Extracted information:
☆ ☆ ☆ ☆ ☆

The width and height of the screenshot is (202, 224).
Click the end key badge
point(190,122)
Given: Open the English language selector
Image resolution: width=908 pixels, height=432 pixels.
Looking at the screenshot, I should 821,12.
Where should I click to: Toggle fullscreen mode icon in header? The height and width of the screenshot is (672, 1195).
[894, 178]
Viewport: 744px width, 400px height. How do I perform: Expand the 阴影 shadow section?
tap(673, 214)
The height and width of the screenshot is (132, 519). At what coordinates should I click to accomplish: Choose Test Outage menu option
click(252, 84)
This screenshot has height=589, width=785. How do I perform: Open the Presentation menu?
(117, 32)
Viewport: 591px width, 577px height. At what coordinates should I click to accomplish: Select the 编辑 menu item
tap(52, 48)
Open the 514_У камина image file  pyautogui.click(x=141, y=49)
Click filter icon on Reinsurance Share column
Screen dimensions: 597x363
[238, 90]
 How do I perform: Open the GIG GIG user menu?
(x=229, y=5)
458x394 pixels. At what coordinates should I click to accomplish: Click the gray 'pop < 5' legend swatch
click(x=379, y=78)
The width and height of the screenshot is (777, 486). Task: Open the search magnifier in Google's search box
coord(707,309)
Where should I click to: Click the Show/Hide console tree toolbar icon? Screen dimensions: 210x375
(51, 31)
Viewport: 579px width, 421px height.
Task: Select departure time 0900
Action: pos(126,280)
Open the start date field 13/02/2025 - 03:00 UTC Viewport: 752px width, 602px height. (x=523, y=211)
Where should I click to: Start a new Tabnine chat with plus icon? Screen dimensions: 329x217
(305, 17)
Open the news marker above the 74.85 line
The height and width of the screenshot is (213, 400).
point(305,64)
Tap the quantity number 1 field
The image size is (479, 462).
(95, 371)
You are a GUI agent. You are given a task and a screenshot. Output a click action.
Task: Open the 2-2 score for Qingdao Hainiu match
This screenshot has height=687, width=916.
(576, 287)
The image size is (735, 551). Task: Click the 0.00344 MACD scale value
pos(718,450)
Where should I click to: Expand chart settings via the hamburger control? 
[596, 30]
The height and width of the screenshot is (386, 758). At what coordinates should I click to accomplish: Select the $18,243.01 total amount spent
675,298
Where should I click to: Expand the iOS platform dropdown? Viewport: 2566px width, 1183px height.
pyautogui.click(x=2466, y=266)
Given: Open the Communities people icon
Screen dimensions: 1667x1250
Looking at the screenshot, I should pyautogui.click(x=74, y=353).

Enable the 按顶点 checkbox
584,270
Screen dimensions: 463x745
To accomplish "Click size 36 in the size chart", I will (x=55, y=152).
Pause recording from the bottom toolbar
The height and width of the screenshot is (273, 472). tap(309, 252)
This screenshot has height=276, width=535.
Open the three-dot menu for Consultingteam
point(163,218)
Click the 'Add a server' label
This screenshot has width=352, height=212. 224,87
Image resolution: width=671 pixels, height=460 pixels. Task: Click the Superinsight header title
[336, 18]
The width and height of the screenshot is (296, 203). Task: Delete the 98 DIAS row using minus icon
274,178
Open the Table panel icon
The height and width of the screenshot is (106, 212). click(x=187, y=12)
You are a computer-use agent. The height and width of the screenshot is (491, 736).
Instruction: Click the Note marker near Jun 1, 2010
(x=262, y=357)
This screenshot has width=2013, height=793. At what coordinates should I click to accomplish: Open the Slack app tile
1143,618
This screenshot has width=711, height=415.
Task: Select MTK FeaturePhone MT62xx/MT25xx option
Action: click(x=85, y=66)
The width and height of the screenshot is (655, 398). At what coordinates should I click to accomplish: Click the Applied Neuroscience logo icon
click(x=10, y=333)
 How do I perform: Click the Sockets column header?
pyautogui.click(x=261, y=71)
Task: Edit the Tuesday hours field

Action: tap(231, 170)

☆ ☆ ☆ ☆ ☆

Task prompt: Please recast every line of all the items above as a JSON list of strings, one string per line, leaving out any blank lines.

Result for this task:
[
  "The width and height of the screenshot is (202, 224).",
  "Click the end key badge",
  "point(190,122)",
  "Given: Open the English language selector",
  "Image resolution: width=908 pixels, height=432 pixels.",
  "Looking at the screenshot, I should 821,12.",
  "Where should I click to: Toggle fullscreen mode icon in header? The height and width of the screenshot is (672, 1195).",
  "[894, 178]",
  "Viewport: 744px width, 400px height. How do I perform: Expand the 阴影 shadow section?",
  "tap(673, 214)",
  "The height and width of the screenshot is (132, 519). At what coordinates should I click to accomplish: Choose Test Outage menu option",
  "click(252, 84)",
  "This screenshot has height=589, width=785. How do I perform: Open the Presentation menu?",
  "(117, 32)",
  "Viewport: 591px width, 577px height. At what coordinates should I click to accomplish: Select the 编辑 menu item",
  "tap(52, 48)",
  "Open the 514_У камина image file  pyautogui.click(x=141, y=49)",
  "Click filter icon on Reinsurance Share column",
  "Screen dimensions: 597x363",
  "[238, 90]",
  " How do I perform: Open the GIG GIG user menu?",
  "(x=229, y=5)",
  "458x394 pixels. At what coordinates should I click to accomplish: Click the gray 'pop < 5' legend swatch",
  "click(x=379, y=78)",
  "The width and height of the screenshot is (777, 486). Task: Open the search magnifier in Google's search box",
  "coord(707,309)",
  "Where should I click to: Click the Show/Hide console tree toolbar icon? Screen dimensions: 210x375",
  "(51, 31)",
  "Viewport: 579px width, 421px height.",
  "Task: Select departure time 0900",
  "Action: pos(126,280)",
  "Open the start date field 13/02/2025 - 03:00 UTC Viewport: 752px width, 602px height. (x=523, y=211)",
  "Where should I click to: Start a new Tabnine chat with plus icon? Screen dimensions: 329x217",
  "(305, 17)",
  "Open the news marker above the 74.85 line",
  "The height and width of the screenshot is (213, 400).",
  "point(305,64)",
  "Tap the quantity number 1 field",
  "The image size is (479, 462).",
  "(95, 371)",
  "You are a GUI agent. You are given a task and a screenshot. Output a click action.",
  "Task: Open the 2-2 score for Qingdao Hainiu match",
  "This screenshot has height=687, width=916.",
  "(576, 287)",
  "The image size is (735, 551). Task: Click the 0.00344 MACD scale value",
  "pos(718,450)",
  "Where should I click to: Expand chart settings via the hamburger control? ",
  "[596, 30]",
  "The height and width of the screenshot is (386, 758). At what coordinates should I click to accomplish: Select the $18,243.01 total amount spent",
  "675,298",
  "Where should I click to: Expand the iOS platform dropdown? Viewport: 2566px width, 1183px height.",
  "pyautogui.click(x=2466, y=266)",
  "Given: Open the Communities people icon",
  "Screen dimensions: 1667x1250",
  "Looking at the screenshot, I should pyautogui.click(x=74, y=353).",
  "Enable the 按顶点 checkbox",
  "584,270",
  "Screen dimensions: 463x745",
  "To accomplish \"Click size 36 in the size chart\", I will (x=55, y=152).",
  "Pause recording from the bottom toolbar",
  "The height and width of the screenshot is (273, 472). tap(309, 252)",
  "This screenshot has height=276, width=535.",
  "Open the three-dot menu for Consultingteam",
  "point(163,218)",
  "Click the 'Add a server' label",
  "This screenshot has width=352, height=212. 224,87",
  "Image resolution: width=671 pixels, height=460 pixels. Task: Click the Superinsight header title",
  "[336, 18]",
  "The width and height of the screenshot is (296, 203). Task: Delete the 98 DIAS row using minus icon",
  "274,178",
  "Open the Table panel icon",
  "The height and width of the screenshot is (106, 212). click(x=187, y=12)",
  "You are a computer-use agent. The height and width of the screenshot is (491, 736).",
  "Instruction: Click the Note marker near Jun 1, 2010",
  "(x=262, y=357)",
  "This screenshot has width=2013, height=793. At what coordinates should I click to accomplish: Open the Slack app tile",
  "1143,618",
  "This screenshot has width=711, height=415.",
  "Task: Select MTK FeaturePhone MT62xx/MT25xx option",
  "Action: click(x=85, y=66)",
  "The width and height of the screenshot is (655, 398). At what coordinates should I click to accomplish: Click the Applied Neuroscience logo icon",
  "click(x=10, y=333)",
  " How do I perform: Click the Sockets column header?",
  "pyautogui.click(x=261, y=71)",
  "Task: Edit the Tuesday hours field",
  "Action: tap(231, 170)"
]